Jack Black hasn’t had the best track record in the past decade or so, but he’s always had a few brief moments in the sunlight where his comedy works. Richard Linklater‘s School of Rock is one of those rarities and I’m starting to think that Black should just stick with Linklater from now on out (especially after seeing the two work together recently in Bernie).
School of Rock has your usual Linklater heart and soul, with extra emphasis on heart, because of Black’s passion for music. The two work together like salt and pepper, with Linklater providing the proper beats to get the film going and Black injecting his zany brand of humor and rock expertise around every corner.

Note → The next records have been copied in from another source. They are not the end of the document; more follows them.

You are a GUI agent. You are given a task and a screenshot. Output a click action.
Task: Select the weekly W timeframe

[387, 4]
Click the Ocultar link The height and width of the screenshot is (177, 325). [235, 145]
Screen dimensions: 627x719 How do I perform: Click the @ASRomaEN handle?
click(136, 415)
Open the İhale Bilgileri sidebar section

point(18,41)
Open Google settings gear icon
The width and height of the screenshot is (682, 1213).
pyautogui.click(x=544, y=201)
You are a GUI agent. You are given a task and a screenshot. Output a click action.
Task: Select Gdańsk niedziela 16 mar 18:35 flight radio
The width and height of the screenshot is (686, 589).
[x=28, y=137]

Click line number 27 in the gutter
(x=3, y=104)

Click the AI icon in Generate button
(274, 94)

Dewey Finn (Jack Black) is a never-been rock star. His biggest moment involve jumping off a stage into an empty crowd at some smelly bar in the middle of the afternoon. His rock dreams never panned out, but that doesn’t stop him from jamming every single day to his favorite Led Zeppelin or AC/DC songs. His roommate Ned (Mike White) throws him an ultimatum and he’s forced to find a job and pay his half of the rent by the end of the week or face life out in the cold without a place to call home.
At this same moment a call comes in for Ned requesting his skills as a substitute teacher at an uptight private elementary school. Dewey poses as Ned and takes the gig and eventually carves his name into fictional rock and roll history.

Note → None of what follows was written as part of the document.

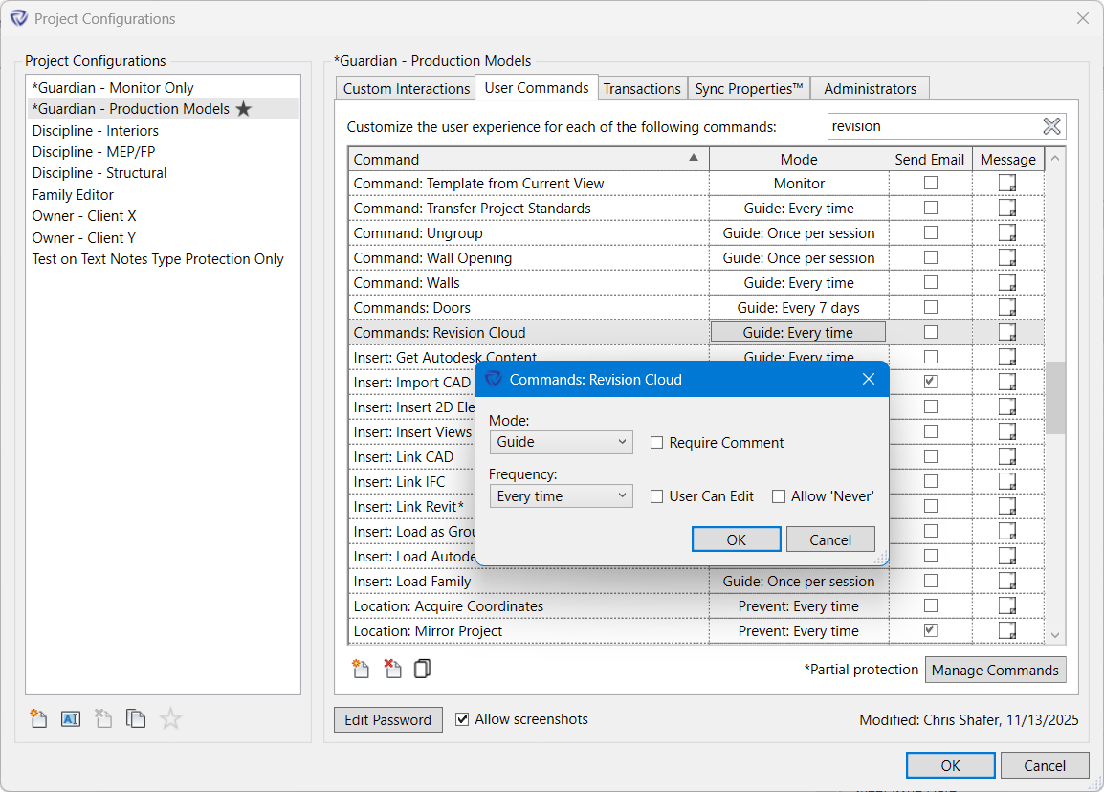Duplicate the selected project configuration
Image resolution: width=1104 pixels, height=792 pixels.
coord(135,718)
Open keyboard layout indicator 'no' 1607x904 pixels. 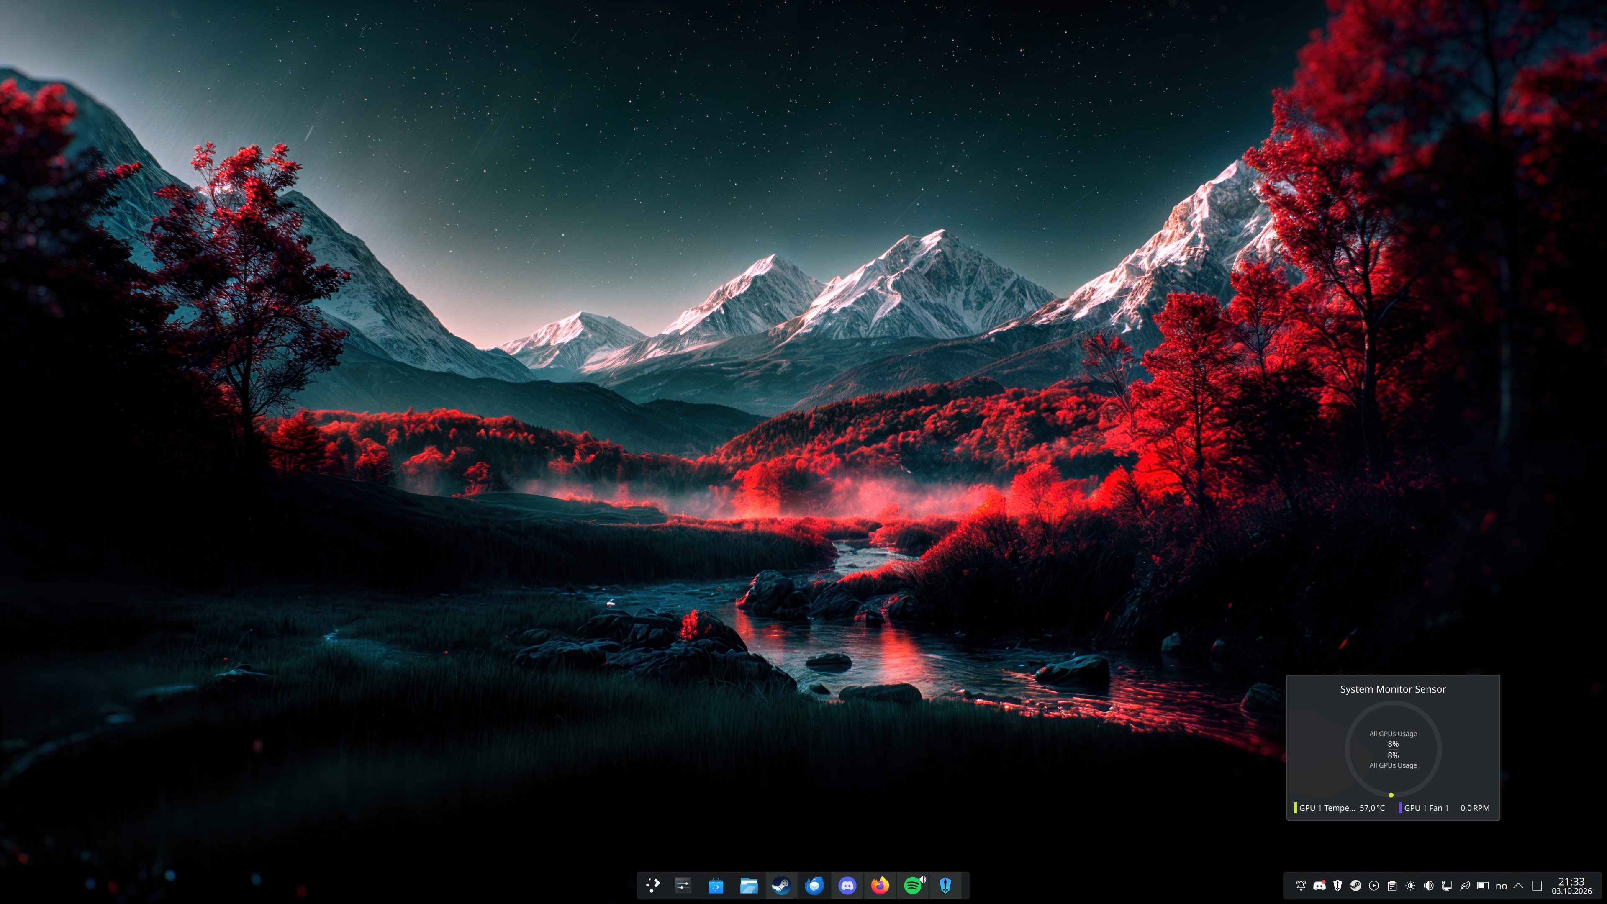(x=1501, y=886)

Director Richard Linklater is most well known for his popular teenage coming-of-age film Dazed and Confused and also for his general ability at crafting human emotions without too much darkness or over-complication. His films tend to be funny and sweet without too much of that real-life pressure weighing down the characters or even the audience. School of Rock is Linklater firing on all cylinders and the result is nothing short of impressive.
He managed to pull Jack Black out of a slump and in doing so he made a comedy that was funny and almost sort of inspiring because of its overall message. It’s mostly surface-level stuff and not nearly as memorable as some of Linklater’s other films, but School of Rock still to this day remains one of the better Jack Black efforts and a great homage to some of the greatest rock bands of all-time.

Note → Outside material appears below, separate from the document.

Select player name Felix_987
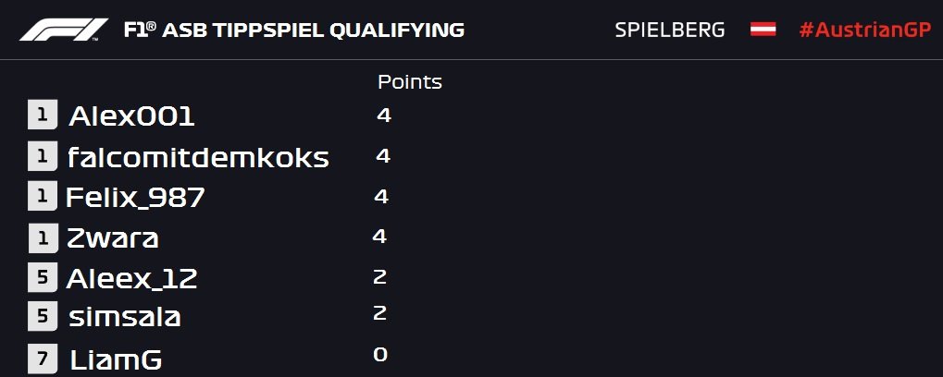This screenshot has height=377, width=943. coord(135,198)
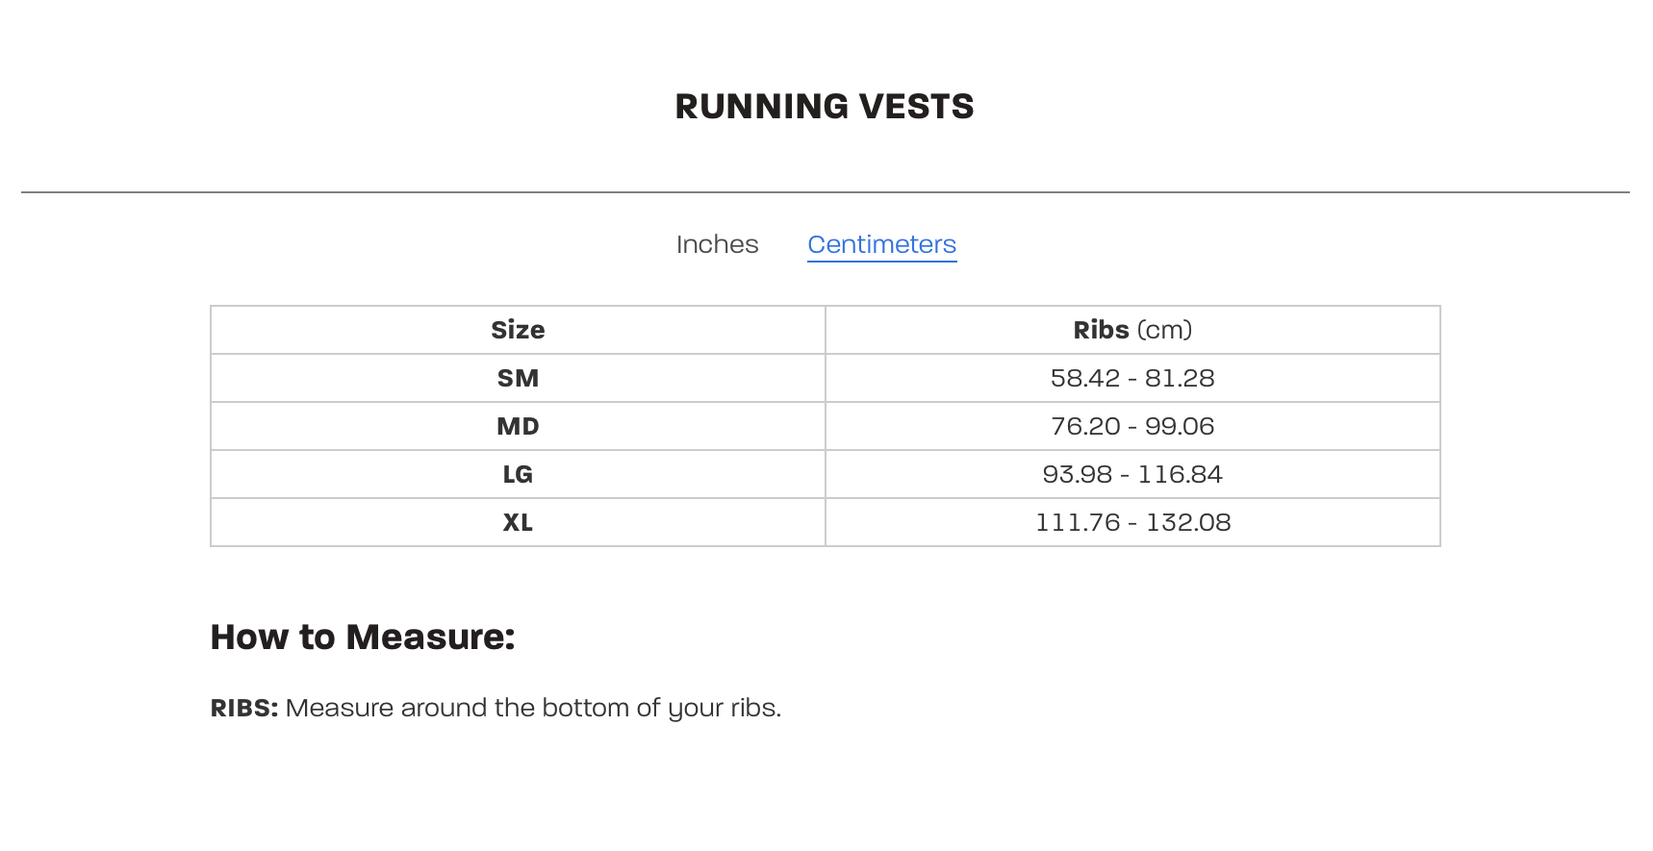Click the (cm) unit in the table header
The width and height of the screenshot is (1653, 851).
click(x=1164, y=330)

Paramount brings School of Rock to Blu-Ray with a cool 1080p transfer that is steady and eye-pleasing. There’s a natural reveal of grain throughout the presentation, but that never holds complete details and textures back. It’s a hearty picture, with all of your necessary colors. Things are slightly on the dull side though and that’s due to the film’s set design and locations.
The 5.1 DTS-HD Master Audio track is another rocking catalog experience from Paramount. The back channels soak up the shredding guitar solos and fun lyrics and the front channels focus more on dialogue. Well-balanced is a good way to describe this track, because almost everything shares equal importance when it comes to distributing the rock.
School of Rock comes to Blu-Ray with the following special features:
- Audio Commentary
- Kids’ Kommentary
- Lessons Learned on School of Rock (SD)
- Jack Black’s Pitch to Led Zeppelin (SD)
- School of Rock Music Video (SD)
- Kids’ Video Diary: Toronto Film Festival (SD)
- MTV’s Diary of Jack Black (SD)
- Dewey Finn’s History of Rock (HD)
- School of Rock Theatrical Trailer (HD)
Richard Linklater’s School of Rock remains one of the better Jack Black films in his career and one of Linklater’s more consistent efforts. Paramount’s Blu-Ray is a quality catalog title that comes with all previous bonus material, a hearty video encode and a loaded audio track.
School of Rock might not be the most memorable film depicting love and appreciation for legendary rock music, but it is a film with some important messages about never giving up on your dream and never forgetting about that little kid inside of all of us. Sometimes life is just about having fun and living your dreams and I give credit to Linklater and Black for conveying that message loud and clear.